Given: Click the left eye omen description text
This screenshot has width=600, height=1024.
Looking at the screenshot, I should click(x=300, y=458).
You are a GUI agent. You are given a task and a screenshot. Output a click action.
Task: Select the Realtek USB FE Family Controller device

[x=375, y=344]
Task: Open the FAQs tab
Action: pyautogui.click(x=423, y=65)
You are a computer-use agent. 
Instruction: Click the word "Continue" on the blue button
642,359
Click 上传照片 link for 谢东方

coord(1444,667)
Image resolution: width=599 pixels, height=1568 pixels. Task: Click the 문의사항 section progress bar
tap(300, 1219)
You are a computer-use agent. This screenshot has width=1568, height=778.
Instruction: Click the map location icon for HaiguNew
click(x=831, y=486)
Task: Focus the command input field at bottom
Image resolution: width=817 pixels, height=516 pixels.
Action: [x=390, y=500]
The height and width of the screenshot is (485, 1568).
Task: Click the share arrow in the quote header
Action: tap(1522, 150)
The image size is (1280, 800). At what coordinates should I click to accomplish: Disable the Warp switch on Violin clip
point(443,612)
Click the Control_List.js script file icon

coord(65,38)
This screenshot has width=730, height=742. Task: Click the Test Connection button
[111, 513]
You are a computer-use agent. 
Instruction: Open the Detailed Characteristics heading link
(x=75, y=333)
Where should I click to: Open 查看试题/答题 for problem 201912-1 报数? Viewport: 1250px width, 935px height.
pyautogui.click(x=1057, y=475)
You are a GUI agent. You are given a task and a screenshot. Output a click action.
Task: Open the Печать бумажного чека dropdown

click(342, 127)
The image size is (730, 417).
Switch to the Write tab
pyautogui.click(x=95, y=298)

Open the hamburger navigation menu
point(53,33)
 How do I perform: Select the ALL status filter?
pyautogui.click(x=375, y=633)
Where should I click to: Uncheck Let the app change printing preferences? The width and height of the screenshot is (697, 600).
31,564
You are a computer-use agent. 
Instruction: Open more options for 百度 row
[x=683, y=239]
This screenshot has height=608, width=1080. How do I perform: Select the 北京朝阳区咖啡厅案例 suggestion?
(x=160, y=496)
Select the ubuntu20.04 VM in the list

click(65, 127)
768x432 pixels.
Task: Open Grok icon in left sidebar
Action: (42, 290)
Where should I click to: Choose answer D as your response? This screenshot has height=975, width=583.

Brief
Nothing in the entries may change. Retype them all.

Solution below
Given: Click the left eye omen description text
This screenshot has width=600, height=1024.
Looking at the screenshot, I should click(x=300, y=458).
You are a GUI agent. You are given a task and a screenshot. Output a click action.
Task: Select the Realtek USB FE Family Controller device

[x=375, y=344]
Task: Open the FAQs tab
Action: pyautogui.click(x=423, y=65)
You are a computer-use agent. 
Instruction: Click the word "Continue" on the blue button
642,359
Click 上传照片 link for 谢东方

coord(1444,667)
Image resolution: width=599 pixels, height=1568 pixels. Task: Click the 문의사항 section progress bar
tap(300, 1219)
You are a computer-use agent. This screenshot has width=1568, height=778.
Instruction: Click the map location icon for HaiguNew
click(x=831, y=486)
Task: Focus the command input field at bottom
Image resolution: width=817 pixels, height=516 pixels.
Action: [x=390, y=500]
The height and width of the screenshot is (485, 1568).
Task: Click the share arrow in the quote header
Action: tap(1522, 150)
The image size is (1280, 800). At what coordinates should I click to accomplish: Disable the Warp switch on Violin clip
point(443,612)
Click the Control_List.js script file icon

coord(65,38)
This screenshot has width=730, height=742. Task: Click the Test Connection button
[111, 513]
You are a computer-use agent. 
Instruction: Open the Detailed Characteristics heading link
(x=75, y=333)
Where should I click to: Open 查看试题/答题 for problem 201912-1 报数? Viewport: 1250px width, 935px height.
pyautogui.click(x=1057, y=475)
You are a GUI agent. You are given a task and a screenshot. Output a click action.
Task: Open the Печать бумажного чека dropdown

click(342, 127)
The image size is (730, 417).
Switch to the Write tab
pyautogui.click(x=95, y=298)

Open the hamburger navigation menu
point(53,33)
 How do I perform: Select the ALL status filter?
pyautogui.click(x=375, y=633)
Where should I click to: Uncheck Let the app change printing preferences? The width and height of the screenshot is (697, 600).
31,564
You are a computer-use agent. 
Instruction: Open more options for 百度 row
[x=683, y=239]
This screenshot has height=608, width=1080. How do I perform: Select the 北京朝阳区咖啡厅案例 suggestion?
(x=160, y=496)
Select the ubuntu20.04 VM in the list

click(65, 127)
768x432 pixels.
Task: Open Grok icon in left sidebar
Action: (42, 290)
Where should I click to: Choose answer D as your response? This screenshot has height=975, width=583.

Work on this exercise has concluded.